Staggering support in line with battery size would encourage more households to get the “right-sized” battery, the government said, and keep the scheme open to more households.
“We know that someone who puts a battery in can reduce their bills by up to 90% and if they already have solar panels, that’s a saving of around $1,000 a year,” Bowen said.
“And if you put solar panels in a battery in at the same time, that’s a saving of around $2,000 a year.”
From 1 May, systems up to 14kWh – deemed suitable for small households – would get the full 30% discount for each kWh.
Discounting would then taper off for medium-sized kits and again for large systems above 28 kWh.
Nepean Solar chief executive, Jim Hill, said the changes were a “huge relief”.

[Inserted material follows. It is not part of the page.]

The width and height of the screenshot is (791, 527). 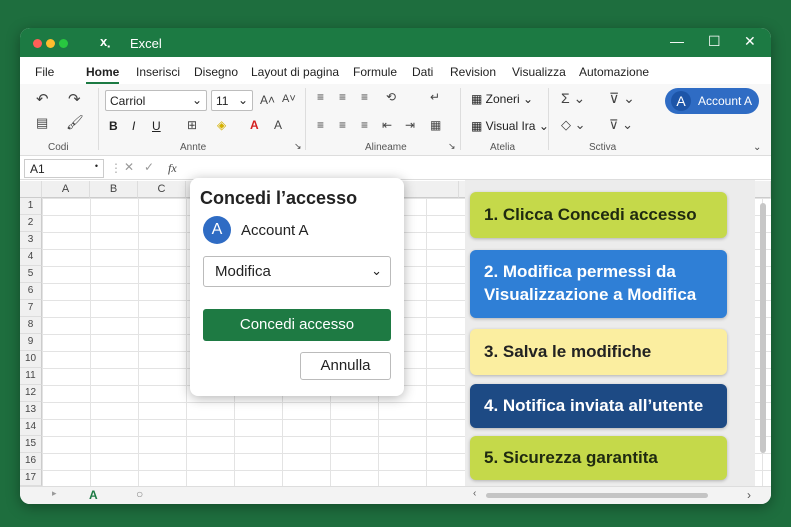 I want to click on step-card: 1. Clicca Concedi accesso, so click(x=598, y=215).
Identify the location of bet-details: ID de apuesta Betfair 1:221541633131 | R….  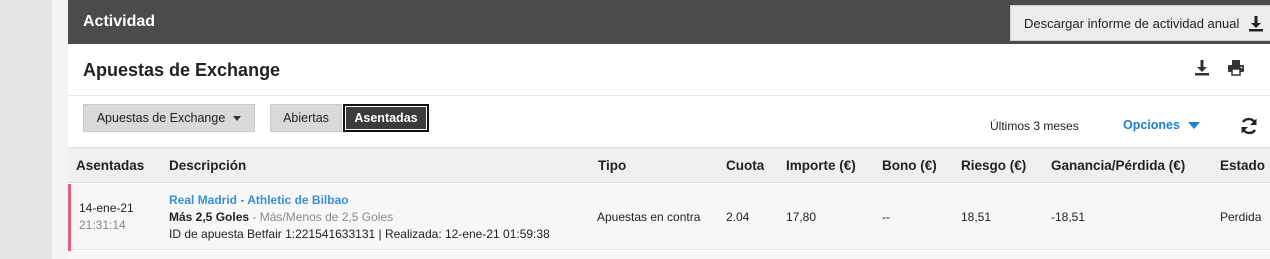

“A boom-and-bust cycle has been a hugely impactful feature of this industry, so this sensible change that ensures the long-term viability of our sector is a huge relief and we welcome it,” the head of the Sydney-based solar and battery installer said.
“As a small business, we need to be able to plan for the ordering of stock, training and upskilling staff, and indeed the taking on of new apprentices. This approach allows us to do this with confidence.”
The Smart Energy Council chief executive, John Grimes, welcomed the funding boost and backed the rebate changes to allow more households and businesses to get access.
“We are a responsible industry that believes in spreading the benefits of solar and batteries to as many people as possible,” he said.
“If that means changes to the rebate, we support that.”
Households that add a home battery can expect $600-$900 per year in savings on energy costs on top of the bill benefits from solar, based on Australian Energy Market Commission figures.